Flying overhead there would be a family of five hawks and if I would look along the river I might catch a glimpse of a heron letting its wing tips graze the water.  The white-tailed deer would race graciously when they would catch Mojo's scent. (He never chased them, I asked him once not to and he respected my request). Once I even saw a beaver, not to mention the numerous amount of rabbits and birds that were everywhere. I would walk along the paths that had been carved by the select few that would walk there and I would feel at one with the world.  It was filled with magic.

The place made my heart sing.  Nowhere else in this city did I feel so free, so alive and here I could recognize the potential of possibilities that existed.  This was a place that I would go to when the world seemed unjust or cruel or even if I was just unhappy; it would help me gain perspective and help me to remember who I was. It was serenity.


And it wasn't an easy place to walk either.  Most of the time I had to deal with areas that had been eroded through mudslides or a tree that had fallen over from some storm or there were massive boulders that I would have to climb over.  There were even some swampy areas that tried to take my shoes but that was just a part of the beauty of the place; it was rugged and whole, an adventure, a place to explore and feel each and every time that you may have been the first one there.  It was pristine in its untouched beauty and not many people knew about it.  Sure there were the mountain bikers but they also have a love for natural beauty and would create their paths so that they were a part of the natural surroundings; using old logs to make bridges and running with the landscape so that you had a great place to walk or bike depending on your preference.

About two years ago, massive dump trucks and those trucks with the big shovels on them came to the area.  It was a hard area to get to with no real access and that too was amazing.  It was hidden and out of the way and you would only know about it if you had a little bit of explorer in you.  The people in the trucks built a bridge across the river making access to the area easy to get to.  

I watched with trepidation as they invaded my sanctuary and I watched as the trucks came too and fro working on this and that.  My first thought was that they were repairing a part of the Don Valley Parkway as the park runs slightly parallel to it for a bit.  Or at least that was my hope.  So I continued walking in other parks.  They were all nice and serene but they didn't fill my heart the way this one park did.  
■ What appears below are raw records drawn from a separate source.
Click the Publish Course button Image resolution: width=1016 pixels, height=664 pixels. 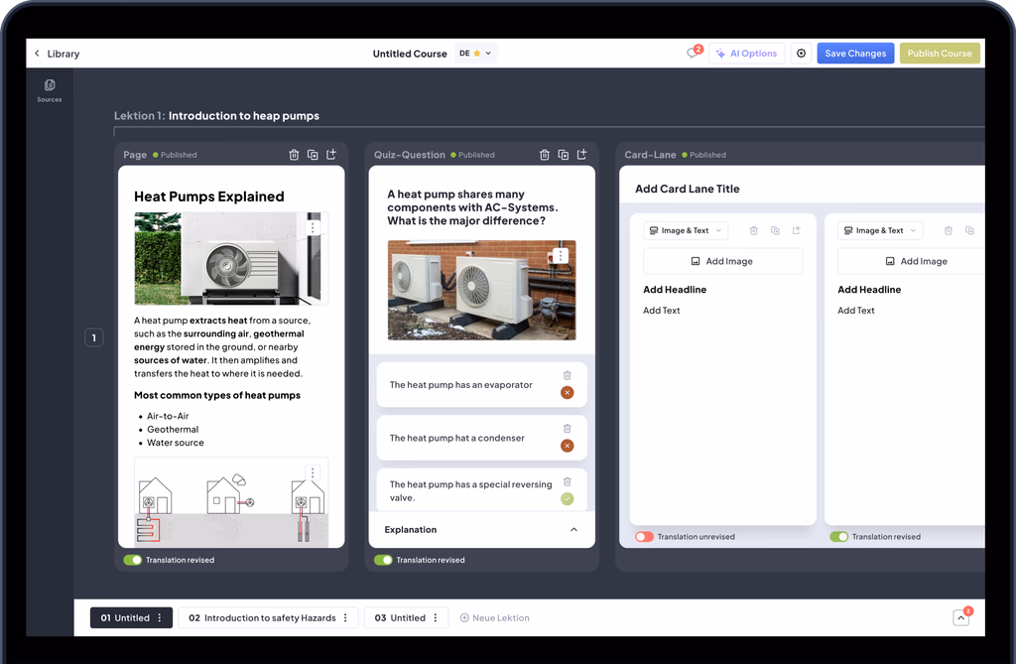940,54
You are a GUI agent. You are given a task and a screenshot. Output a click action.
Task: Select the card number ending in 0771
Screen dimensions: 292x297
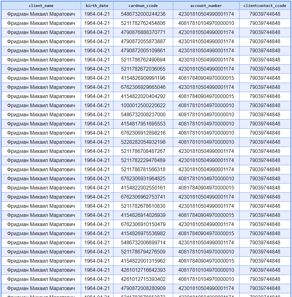click(x=143, y=32)
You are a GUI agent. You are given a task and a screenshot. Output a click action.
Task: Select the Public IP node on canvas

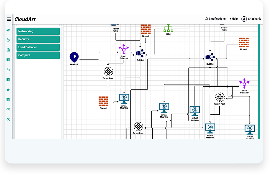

Today, the path to get to the other park was closed so I thought that I would go and see what they did to my favourite park.
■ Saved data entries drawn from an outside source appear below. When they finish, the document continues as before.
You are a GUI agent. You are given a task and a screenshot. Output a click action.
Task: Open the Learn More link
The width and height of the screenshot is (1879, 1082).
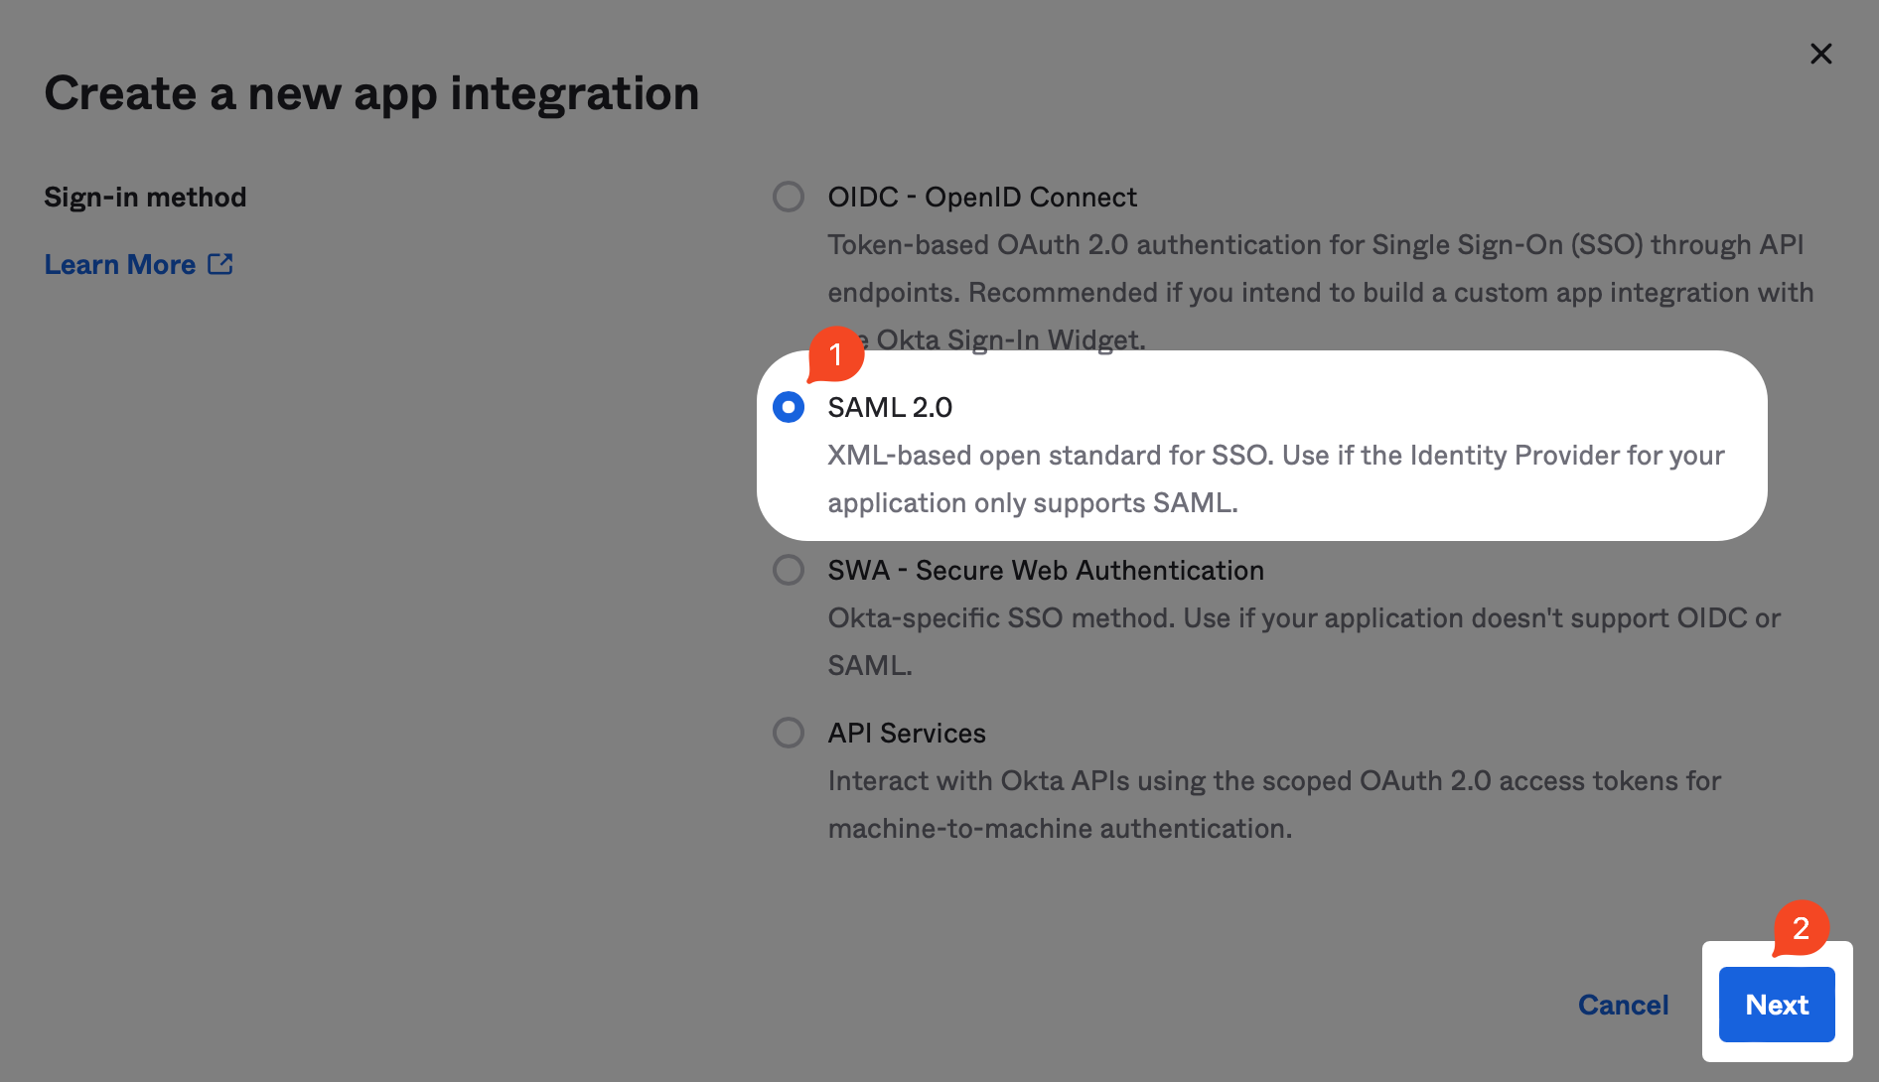tap(120, 265)
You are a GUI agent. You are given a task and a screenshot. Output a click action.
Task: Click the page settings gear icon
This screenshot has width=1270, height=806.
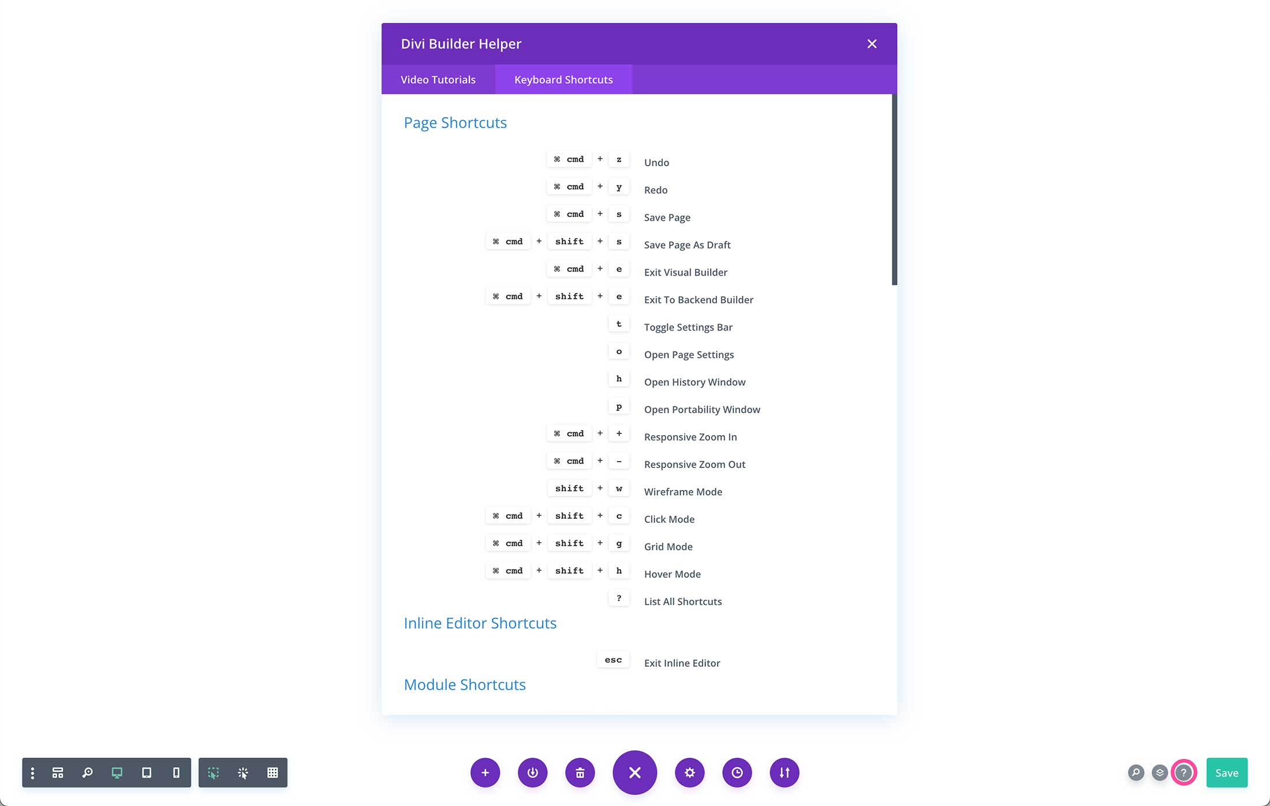point(690,772)
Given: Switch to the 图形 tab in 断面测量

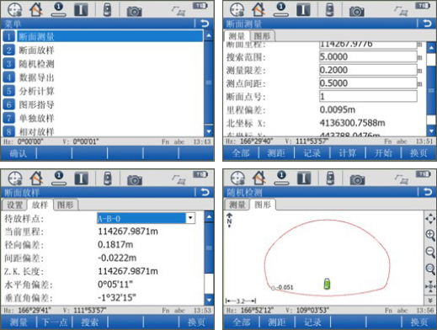Looking at the screenshot, I should [262, 36].
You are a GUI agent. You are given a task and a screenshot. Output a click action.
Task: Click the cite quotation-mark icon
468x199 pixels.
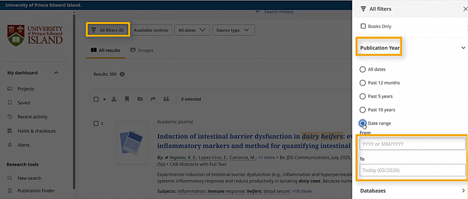point(166,99)
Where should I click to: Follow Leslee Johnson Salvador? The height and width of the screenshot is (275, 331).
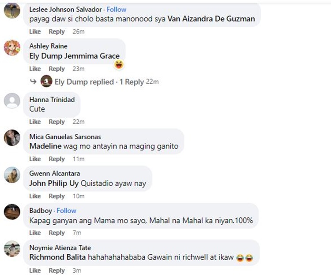click(x=117, y=9)
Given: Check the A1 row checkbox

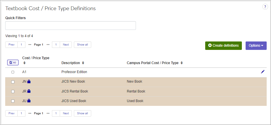Looking at the screenshot, I should (x=13, y=72).
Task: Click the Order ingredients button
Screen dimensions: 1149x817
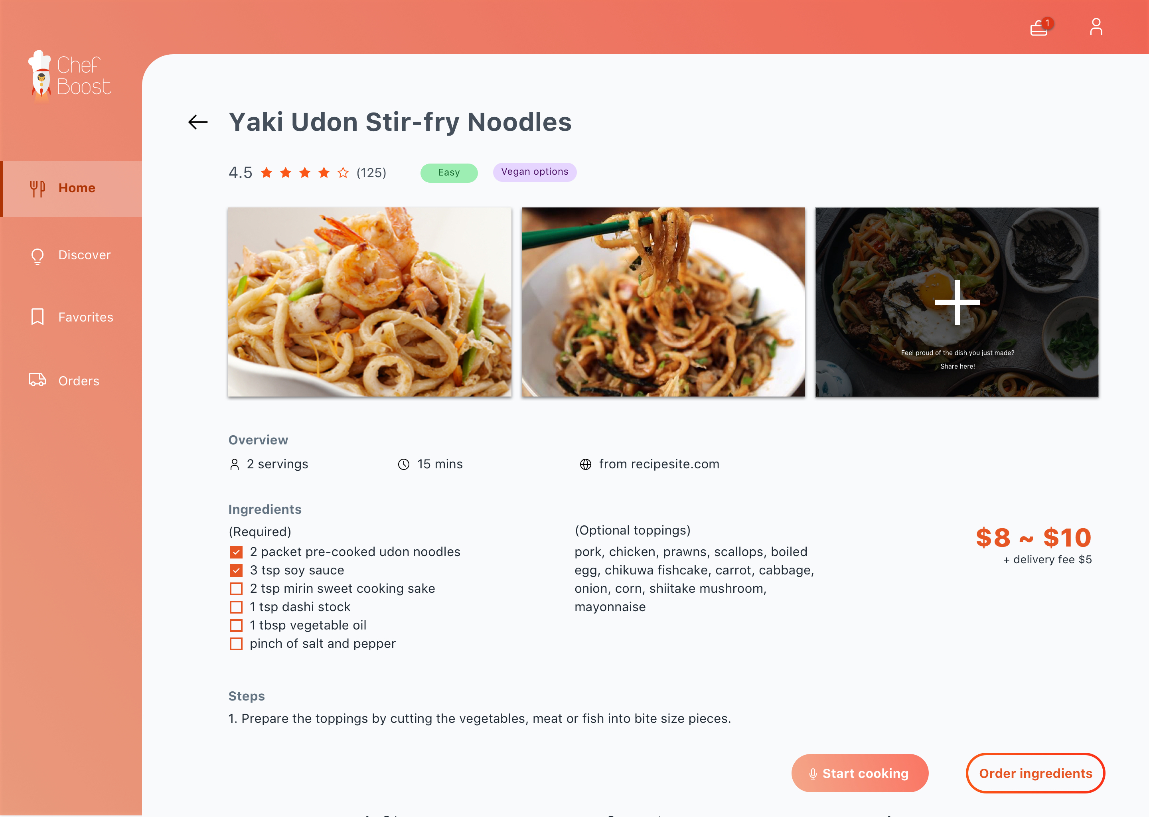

It was ruined.  They had built a long winding path with gravel that cut through the forest like a scar.  I could hear the land screaming and my heart broke.  The path was at least as wide as two cars, they put barriers along the side to keep you from entering the forested part.  My absolute favourite spot in the park was now well kempt and manicured.  There were no animals to be seen anywhere, there was silence in the forest area.  The birds no longer sang.  I can't tell you how devastated I was.  This beautiful place although still beautiful had lost its magic.  
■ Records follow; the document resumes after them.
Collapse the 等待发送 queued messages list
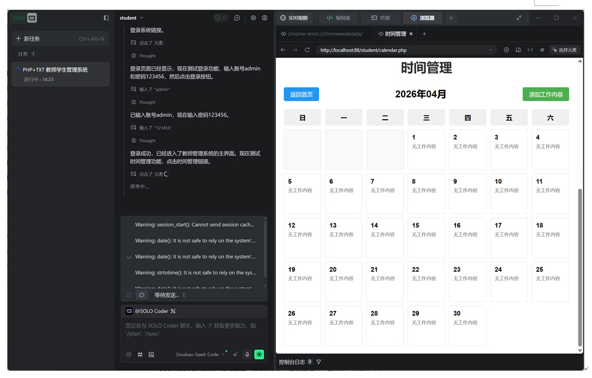 (183, 295)
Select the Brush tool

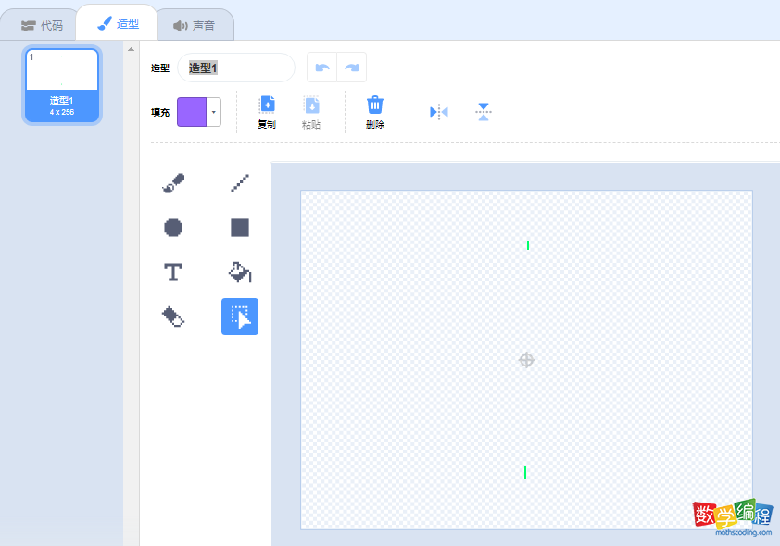point(172,183)
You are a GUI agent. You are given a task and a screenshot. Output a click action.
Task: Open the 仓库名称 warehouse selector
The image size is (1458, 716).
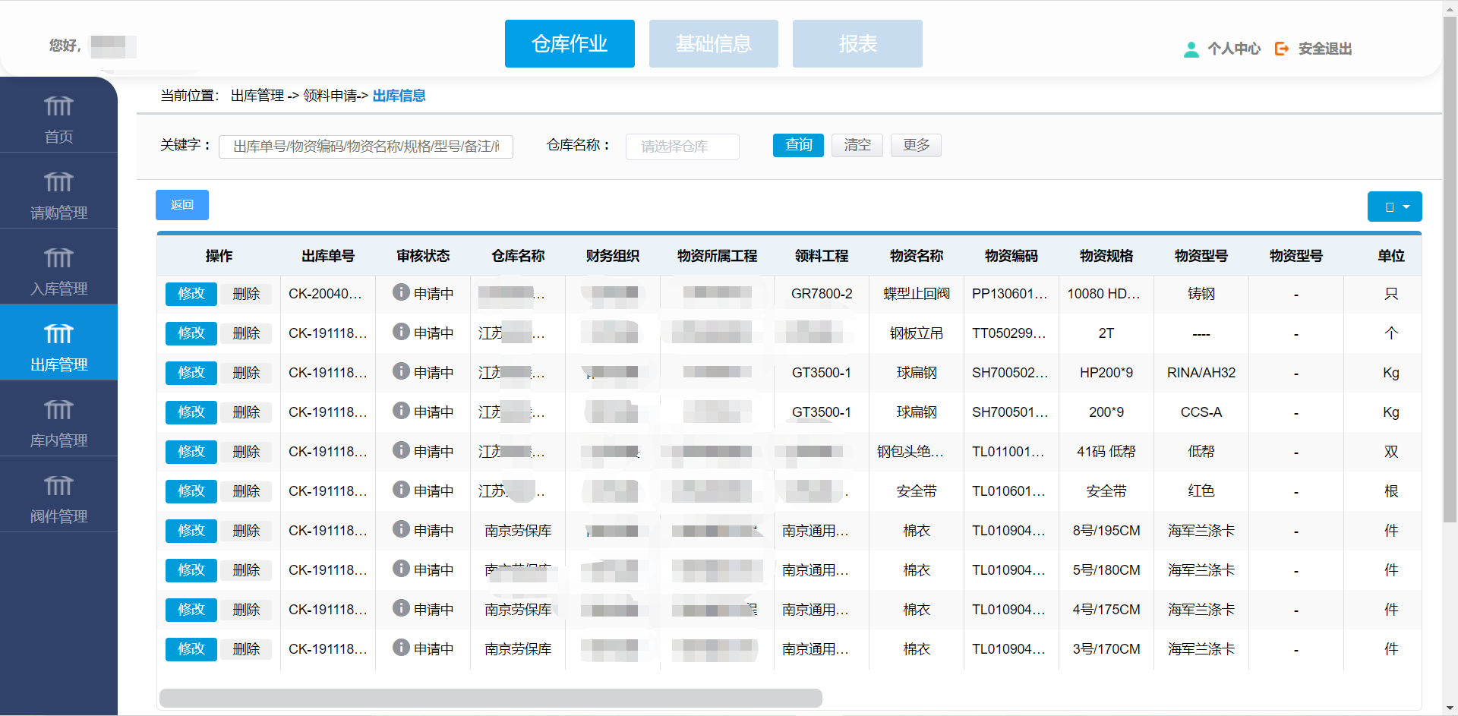(682, 147)
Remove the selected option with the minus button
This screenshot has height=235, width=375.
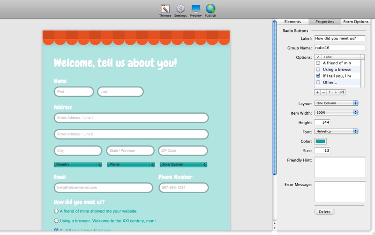(323, 92)
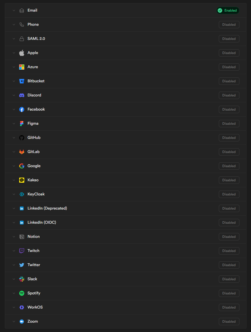Click the GitLab fox icon
The width and height of the screenshot is (251, 332).
point(22,152)
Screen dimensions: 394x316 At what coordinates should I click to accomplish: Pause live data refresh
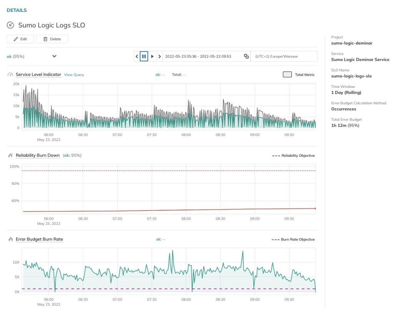tap(144, 56)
My sister was saying to me the other day that Toronto was too regulated.  I listened to her remark and thought well maybe a little but I think now that she was right.  And this park was the perfect example.  It was perfect in its imperfection but then the city came along and fixed the imperfections and in doing so they destroyed what was so magical about this place.  I don't know if I'll ever return to the park again, it's too humanized now.  It seems to me that this is something that all humanity is a little guilty of: taking that which was perfect as it was and trying to change it to meet our own needs.  There isn't really an accounting for whatever else exists around us.  Perhaps that is a failing in our species that we don't have the foresight or awareness to recognize the magic that exists and in not recognizing it we are carefully and slowly destroying it.